Auf den konkreten Zeitpunkt, in dem die Arbeitnehmerin Kenntnis von der zumindest drohenden Zahlungsunfähigkeit der Schuldnerin erlangt hat, kommt es nicht zwingend an. Die subjektiven Voraussetzungen der Vorsatzanfechtung sind nicht stets schon dann zu bejahen, wenn der Arbeitgeber zahlungsunfähig war und der Arbeitnehmer dies wusste. Vielmehr muss auch das Indiz der Kenntnis der Zahlungsunfähigkeit einzelfallbezogen auf seine Beweiskraft hin geprüft werden.

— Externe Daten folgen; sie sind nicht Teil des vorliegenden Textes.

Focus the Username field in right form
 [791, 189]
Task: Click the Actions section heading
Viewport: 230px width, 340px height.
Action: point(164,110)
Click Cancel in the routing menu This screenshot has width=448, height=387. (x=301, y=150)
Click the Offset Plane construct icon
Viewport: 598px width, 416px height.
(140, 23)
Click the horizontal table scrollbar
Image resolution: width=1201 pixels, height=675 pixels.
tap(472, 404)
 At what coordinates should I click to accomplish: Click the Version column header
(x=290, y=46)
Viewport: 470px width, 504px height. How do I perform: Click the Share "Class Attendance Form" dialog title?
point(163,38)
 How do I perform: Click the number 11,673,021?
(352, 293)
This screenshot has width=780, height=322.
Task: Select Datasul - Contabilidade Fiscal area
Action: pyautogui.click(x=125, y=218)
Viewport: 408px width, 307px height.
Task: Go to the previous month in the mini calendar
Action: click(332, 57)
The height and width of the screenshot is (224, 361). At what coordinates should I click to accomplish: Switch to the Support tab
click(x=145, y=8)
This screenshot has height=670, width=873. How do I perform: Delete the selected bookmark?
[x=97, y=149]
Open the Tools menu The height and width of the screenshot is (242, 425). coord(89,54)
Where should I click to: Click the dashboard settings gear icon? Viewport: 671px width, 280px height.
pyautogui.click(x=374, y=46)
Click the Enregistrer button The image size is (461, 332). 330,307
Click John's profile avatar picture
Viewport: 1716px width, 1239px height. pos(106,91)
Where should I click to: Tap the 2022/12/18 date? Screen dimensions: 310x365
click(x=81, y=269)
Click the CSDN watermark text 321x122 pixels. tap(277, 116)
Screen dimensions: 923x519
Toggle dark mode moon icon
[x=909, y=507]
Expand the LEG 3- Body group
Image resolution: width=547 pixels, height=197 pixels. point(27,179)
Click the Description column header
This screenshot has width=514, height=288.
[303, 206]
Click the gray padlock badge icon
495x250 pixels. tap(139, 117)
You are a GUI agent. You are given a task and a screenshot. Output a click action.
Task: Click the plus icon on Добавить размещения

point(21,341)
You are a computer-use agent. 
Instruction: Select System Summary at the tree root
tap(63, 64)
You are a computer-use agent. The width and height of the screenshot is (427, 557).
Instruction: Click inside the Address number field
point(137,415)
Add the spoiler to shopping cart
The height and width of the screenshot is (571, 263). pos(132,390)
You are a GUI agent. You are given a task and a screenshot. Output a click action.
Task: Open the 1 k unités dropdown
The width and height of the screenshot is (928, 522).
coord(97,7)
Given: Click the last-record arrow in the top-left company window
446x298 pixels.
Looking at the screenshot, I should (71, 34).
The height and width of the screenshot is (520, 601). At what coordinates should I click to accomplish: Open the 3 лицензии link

Das gilt sowohl für den Gläubigerbenachteiligungsvorsatz auf Seiten des Schuldners als auch für die Kenntnis des Anfechtungsgegners davon.

Die vermeintlich einseitige und schematische Orientierung der Rechtsprechung an der Indizwirkung der Kenntnis der Zahlungsunfähigkeit wird gerade in jüngster Zeit im insolvenzrechtlichen Schrifttum, zum Teil heftig – kritisiert. Vorsatz und Motiv würden verwechselt14. Das Stufenverhältnis zu § 130 InsO werde verwischt15. Der Tatbestand des § 130 Abs. 1 Satz 1 Nr. 1 InsO sowie die Zulassung von Bargeschäften würden ausgehöhlt16. Letztlich führe die Rechtsprechung zu einer Umkehrung von Regel- und Ausnahmeverhältnis der Anfechtungstatbestände. §§ 130 und 131 InsO seien nur noch untergeordnete Sonderfälle des § 133 Abs. 1 InsO17. Die Vorsatzanfechtung entwickele sich zu einem “Superanfechtungstatbestand”18. Faktisch werde durch die Rechtsprechung eine zehn Jahre zurückgreifende Deckungsanfechtung ermöglicht. Das weise auf eine verdeckte Rechtsfortbildung hin, die der Rechtsprechung untersagt sei19. Die Rechtsprechung hat Anlass zu einem Positionspapier des BDI und des ZDH vom 14.10.2013 gegeben, in dem befürchtet wird, dass die “ausufernde Anwendungspraxis” des § 133 Abs. 1 InsO die Unternehmenspraxis lähme20. Vereinzelt wird im Schrifttum sogar offen dazu aufgerufen, gegen Urteile, die bei Schuldtilgungen vor der Drei-Monats-Frist Anfechtungen zulassen, Verfassungsbeschwerde einzulegen21.

Das Bundesarbeitsgericht hatte in seiner bisherigen Rechtsprechung keinen Anlass, sich mit der massiven Kritik im Schrifttum an der vom Bundesgerichtshof angenommenen Indizwirkung der Kenntnis der Zahlungsunfähigkeit bei kongruenten Deckungen auseinanderzusetzen. In den seinen Entscheidungen vom 06.10.2011 zugrunde liegenden Fällen hatten die Vorinstanzen entweder das Vorliegen der subjektiven Voraussetzungen des § 133 InsO rechtsfehlerfrei verneint22 oder zu den Anfechtungsvoraussetzungen keine ausreichenden Feststellungen getroffen23. Die am 12.09.2013 entschiedenen Fälle24 betrafen die atypische und zudem inkongruente Vereinbarung und Zahlung von Halteprämien.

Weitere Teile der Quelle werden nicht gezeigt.